Monday, June 24, 2013

A Little Edwardian Fashion

Lately I've had this fascination with vintage fashion and have been researching some of the trends from the early to mid 1900s when my grandparents were posing for pictures. All four of my grandparents were born within an eight year window, 1901-1909. Many pictures in my collection have no dates, names, or places recorded on them, but, those that do have been helpful in figuring out time periods for the ones that do not, sometimes based on clues taken from the style of dress, a hat the subject is wearing, or a location.  I know that this is definitely not an exact science since I, and I am sure you too, have favorite outfits that are so yesterday but I have to say that generally I don't wear them when I know that I am going to have my picture taken, so I am going to surmise here that I can date (approximately) some pictures based on fashion when weighted against the other clues in a photograph. I've got a grandmother (pictured as a child below) that was always the picture of fashion, you will see more of her and her awesome outfits to come this summer!

I've got a date on the picture of the brothers below, you've seen this one before in The Story of the Peach. The next picture had to have been taken around the same time or just a little earlier based on the birthdate of the subject. So, here are a couple of kids in Edwardian style of dress that was popular in the early 1900s. 

Youngest standing in the front of the picture (my maternal grandfather):
Daniel Claude Thomas
Born October 10, 1905
A note on the back of the picture says Daniel was two years old.
Lena May Stockton (Abbott)
(my paternal grandmother)
Born June 2, 1901


A couple of questions beg answers here:

1. Seriously? My grandfather, in a dress?

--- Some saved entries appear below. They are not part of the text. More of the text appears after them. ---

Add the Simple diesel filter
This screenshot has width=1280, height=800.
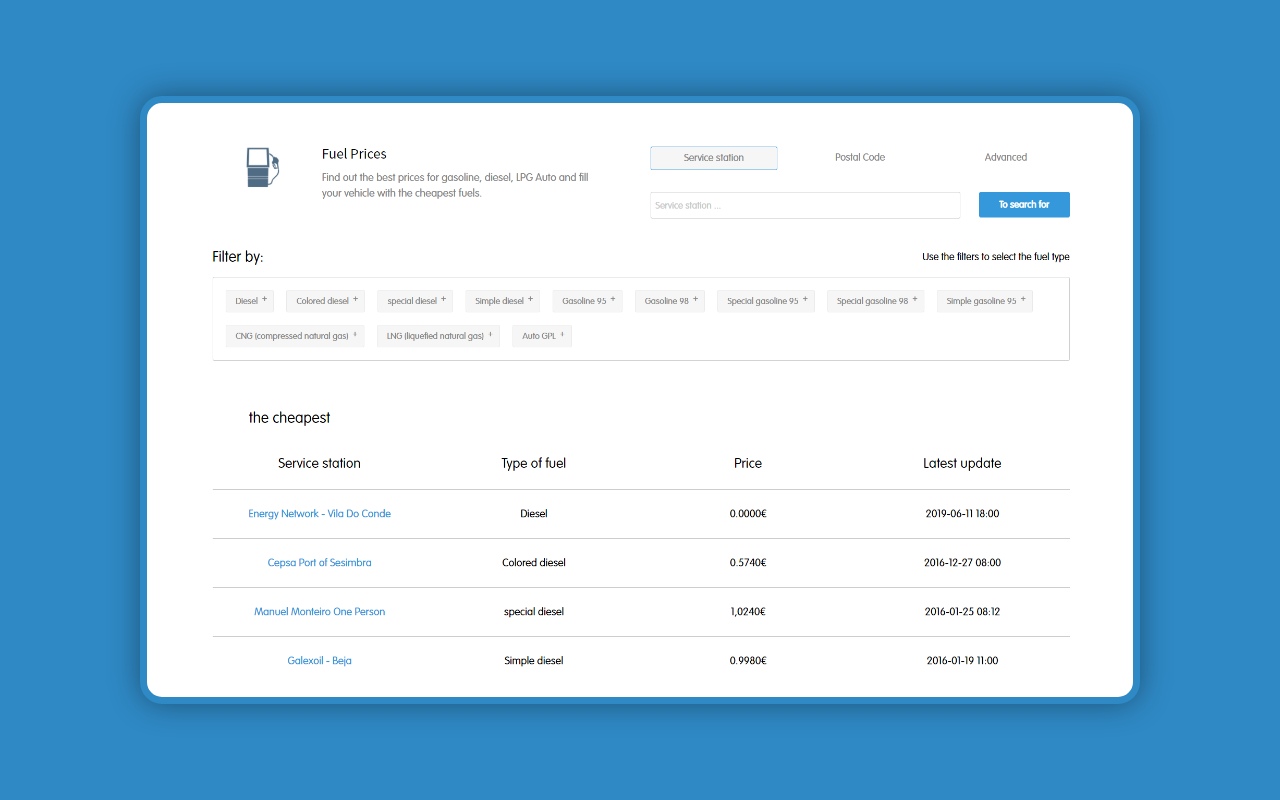point(502,301)
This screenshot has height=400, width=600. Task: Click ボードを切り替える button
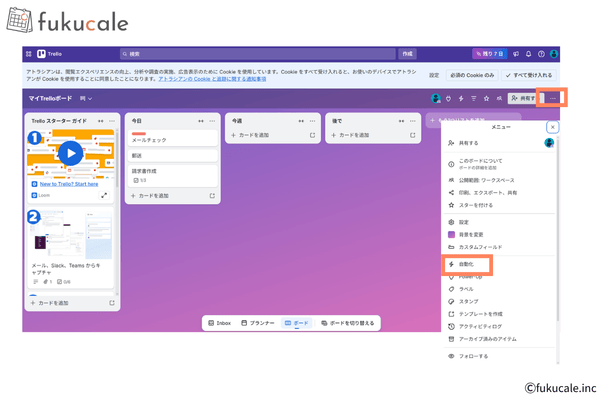[350, 323]
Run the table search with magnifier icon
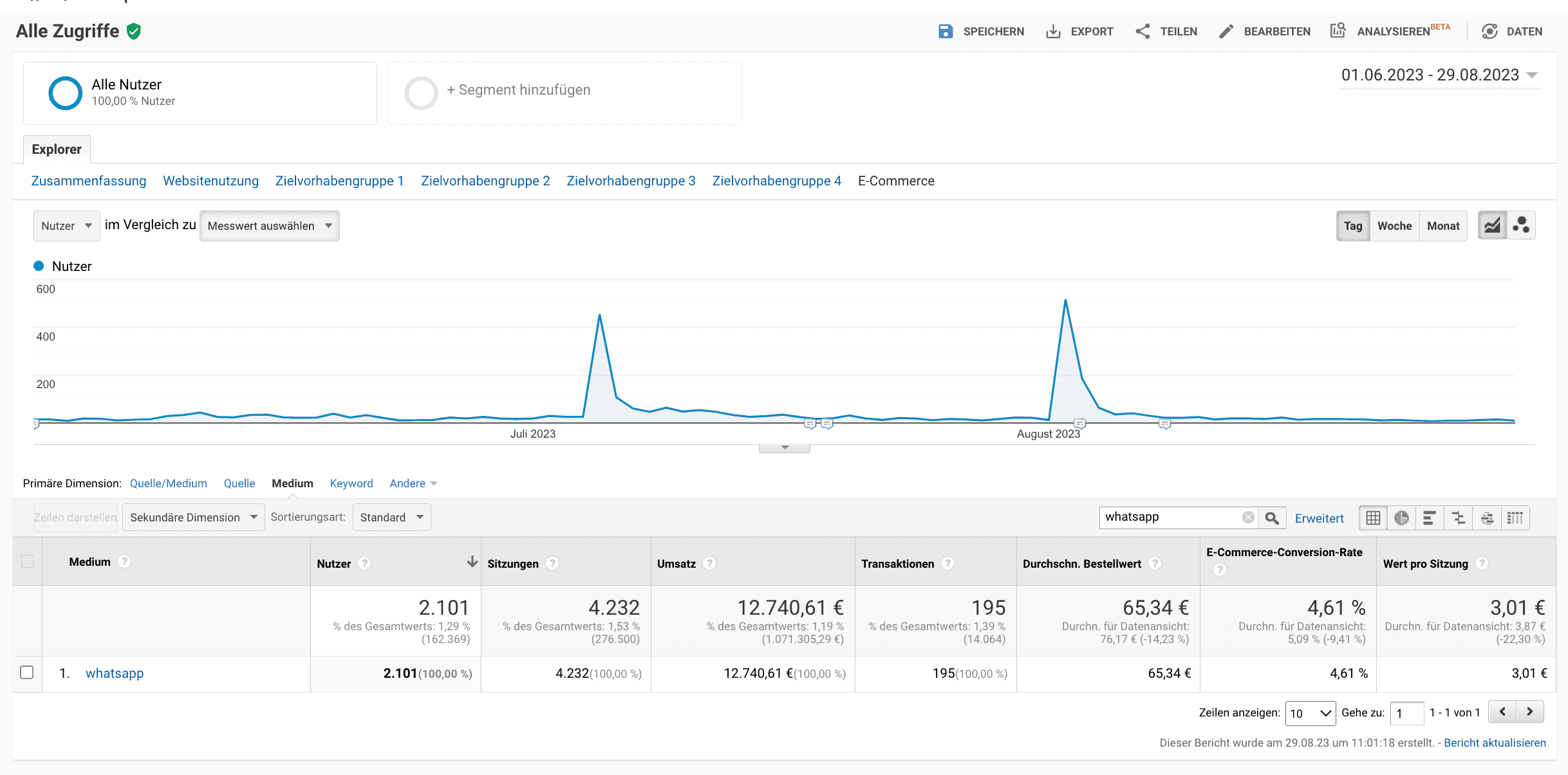The width and height of the screenshot is (1568, 775). pos(1272,518)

First of all, the little boys in dresses question. It was not at all unusual to see the little dudes running around wearing "gowns" until they were potty trained. Yep, it is as easy as that. Families were big, mothers were busy and it was just easier than dealing with all of the clasps and buttons in the pre-snap age of clothing. The bow? Sailor inspired outfits were popular for children during this time period as well. Maybe the bow is a southern Georgia mom's nod to the sailor style? The little guy behind my grandfather is definitely sporting the sailor look as well! A boy's first pair of trousers indicated that he had come of an age where he was considered a man and ready for work, and, that was MUCH younger than today!

2. Black stockings and black shoes with a white/light colored dress?

Yep, as much as we would cringe these days at that combination, it was quite popular to clothe little girls in dresses like these that mimicked adult fashion and to pair them with black woolen stocking and black shoes. Dresses with long sleeves, high necks and lace were the most popular for little girls. This style is definitely not the most comfortable for playing and cavorting about but just perfect for tea parties and the quiet, passive, entertainment expected for young ladies in the early 1900s. The dress, the shoes, and the stockings are all "give aways" for giving this picture a date around 1905 give or take a couple of years.

3. So what exactly is "Edwardian" style and why is it called that?

For those fans of Downton Abbey think back to early episodes, pre-WWI and you've got it, Edwardian style. Named for England's King Edward VII, Edwardian reflects the opulence and optimism of the early 20th century (1901-1910).  The formality of the Victorian era gave way to a more relaxed and carefree time during the reign of King Edward. Styles were just a little more relaxed, especially for women and children. America had turned the corner from the difficult years of reconstruction after the Civil War and there was unbounded hope and a more carefree lifestyle. European country homes were popular for the upper class and in Amercia we see the Rockefellers, Vanderbilts, and others building huge empires. Europe was the leader in fashion trends. Even though independence for America from England was one hundred and twenty five years before, the fashion world was still (then and now!) largely influenced by our former homeland from the east.